对于小区物业,这无疑是个惨痛的教训。业主委员会、妇女治安队和有关部门轮番上门批评教育,说保安工作怎么做得这么马马虎虎,粗枝大叶,不刨根问底弄清楚身份和目的,随便什么人都敢往小区里面放,那还要封闭的门禁干什么,要保安队干什么,干脆所有门都大敞着,贴一块欢迎免费参观的招牌得了。辛亏这事没有造成特别严重的人身伤害和物质损失,但是物业安保漏洞的性质是恶劣的,如果进来的不是一个单身女人,而是一群女人怎么办;如果她们不仅仅有手指甲为武器,还有指甲刀、锉刀和镊子怎么办;如果她们的花拳绣腿不仅仅砸向年龄和体力相当的人,还危及老人、孩子和宠物怎么办;如果她们不光是动手动脚,还口若悬河,滔滔不绝四处张扬怎么办?一个业主家出事,那所有业主都会由人及己,怀揣着各自的小秘密,推想说不定哪天这样的事情发生在自己身上。群众对物业失去信任,日子过得心惊胆战,人心失去稳定和向心力,工作无精打采,生产力节节后退,其严重程度往高了说是可以上升到与人民为敌,与社会为敌,与民族为敌的高度的。
负责物业的严经理吓得只剩下鸡啄米似的点头,赶紧开会研究应对措施,会议的结论是物业将安排24小时保安巡逻,责任到人,巡查到户。此后,一旦进入夜晚,小区居民常常要面对神经紧绷的保安的吓唬。一个人走在小区花园里,不知从哪个角落会发射出刺眼的灯光,灯光从头到脚扫描,再划个圈,把身体周围探查一遍。此时定要主动配合地立正站好,若是稍微有一点鬼使神差的小动作,就会听到对讲机刺啦刺啦的声音“小张,小张,快到南门花坛来,有可疑人员”。已经在楼上家里的居民也不得安宁,窗户上时不时有一道扁圆的亮光一闪而过,起初人们以为是闪电,听了听,没有应该紧随其后的雷鸣,才意识到是保安拿着手电筒在巡逻,那感觉就像是时刻被人偷看。
米音非家门口的走动声音开始变得多起来。不同于她之前恍恍惚惚中听到的若隐若现的声音,现在得声音明目张胆,不分白天昼夜,挞挞挞地上楼,嘡嘡嘡地下楼。有几次,米音非一听到楼下传来熟悉的脚步声,便一个箭步冲到门边,趴在猫眼上观察。声音的主人身手矫捷,当米音非就位时,他已经不见踪影,只听见声音还在渐渐远去。当然,功夫不负有心人,几次失败的尝试后,米音非还是看到了声音的主人。

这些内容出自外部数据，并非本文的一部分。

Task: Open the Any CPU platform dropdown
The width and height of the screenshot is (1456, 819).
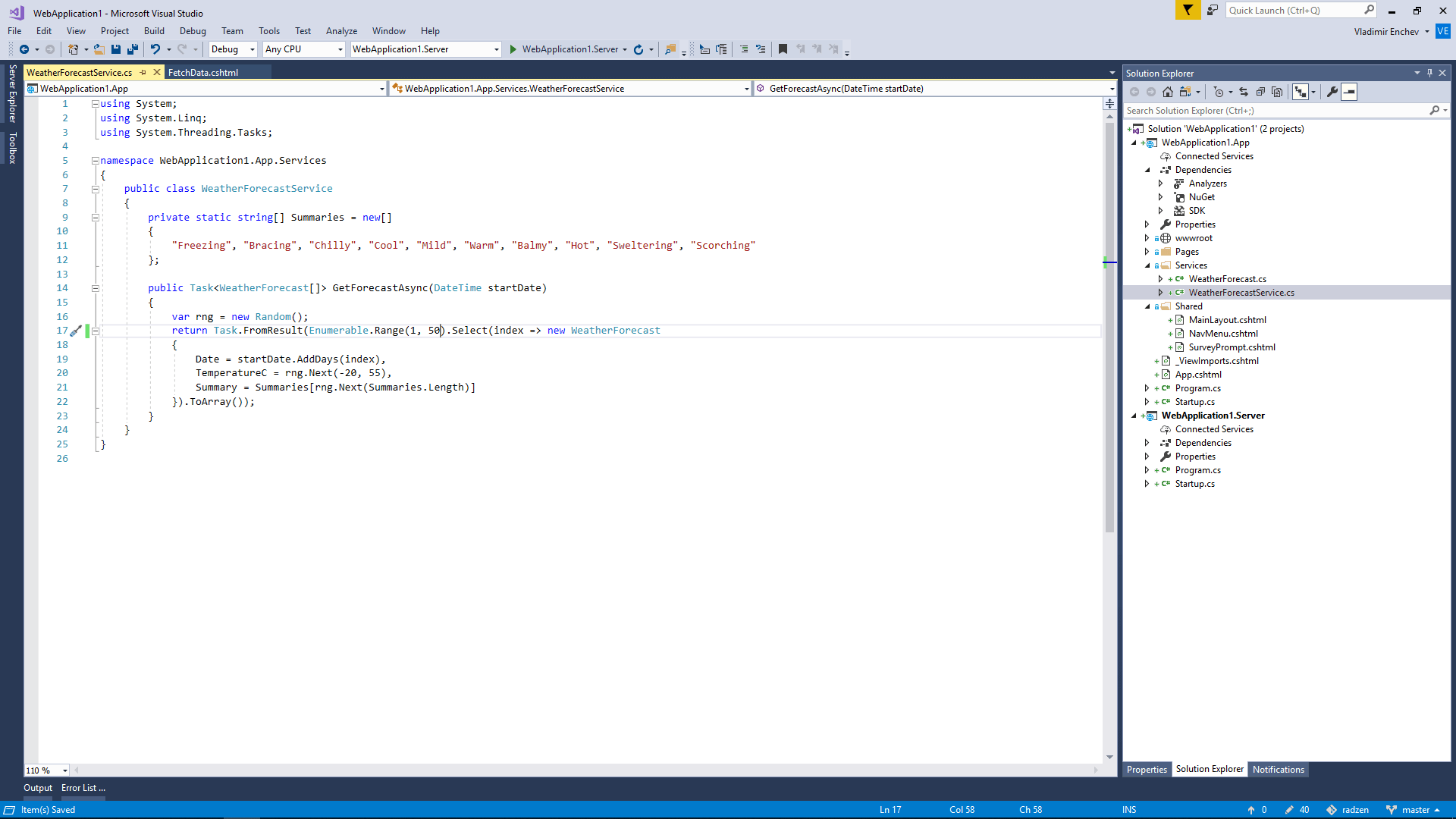Action: 304,49
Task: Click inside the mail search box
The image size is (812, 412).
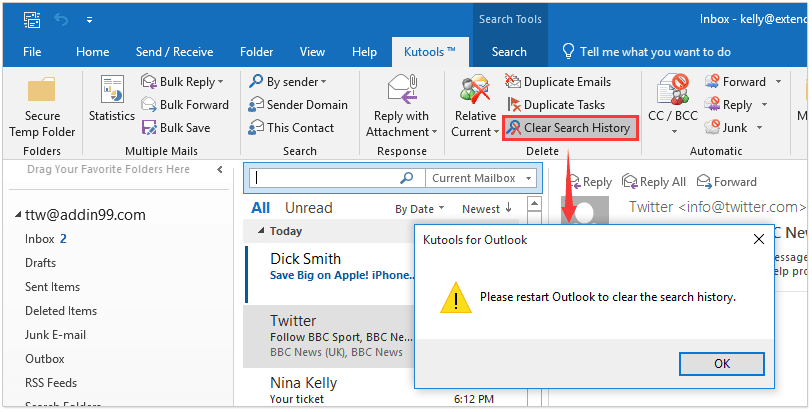Action: pyautogui.click(x=325, y=178)
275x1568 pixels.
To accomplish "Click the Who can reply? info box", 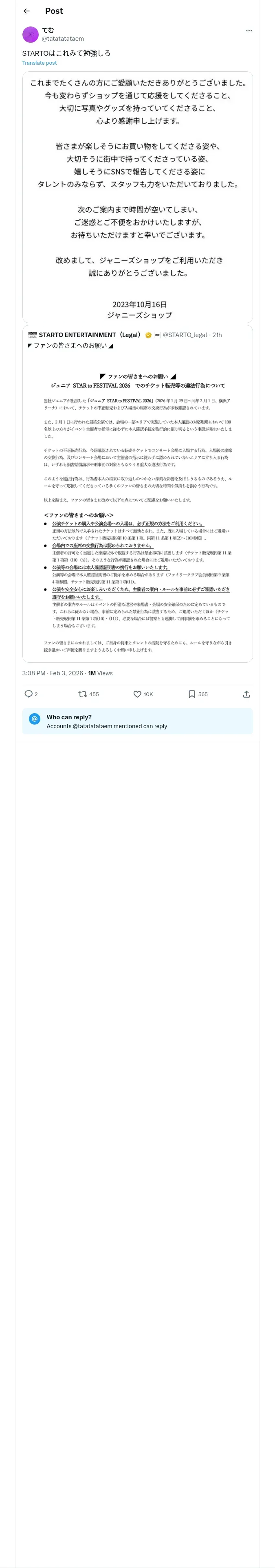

从下方楼梯转角处上来一个身材被压缩成枣核状的保安。他的脸像是一个面团,随着由远及近,在猫眼里不断被揉捏变形,米音非认出是那个曾经监督她搬家的张保安。她的感觉很奇怪,他就站在她的门外,面对她,甚至朝她看了一眼,像是要跟她说什么。实际上他也许根本不知道门的另一边有人正在观察他。楼道里的感应灯已经亮了,他依然拿手电筒上下左右,每一个墙角照射一遍,好像这个四四方方,空无一物的地方能藏住什么人或者什么东西。米音非想笑,刚刚”噗”出声音,赶紧用手捂住。距离太近了,如果不是门隔着,他们之间也就是一个对话的距离,会被他听见的。
张保安检查完这一层,继续向上走,身影消失在上行楼梯折角处。如果努力把耳朵贴在门板上,能够听到一些轻微的敲打声音,米音非想像张保安在上面也做着和刚才一样的动作,检查门窗的安全性,或者可能是其他房间透过墙壁传过来的声音罢了。过了一会儿,张保安的身影再次出现,一刻不停地奔楼下去了。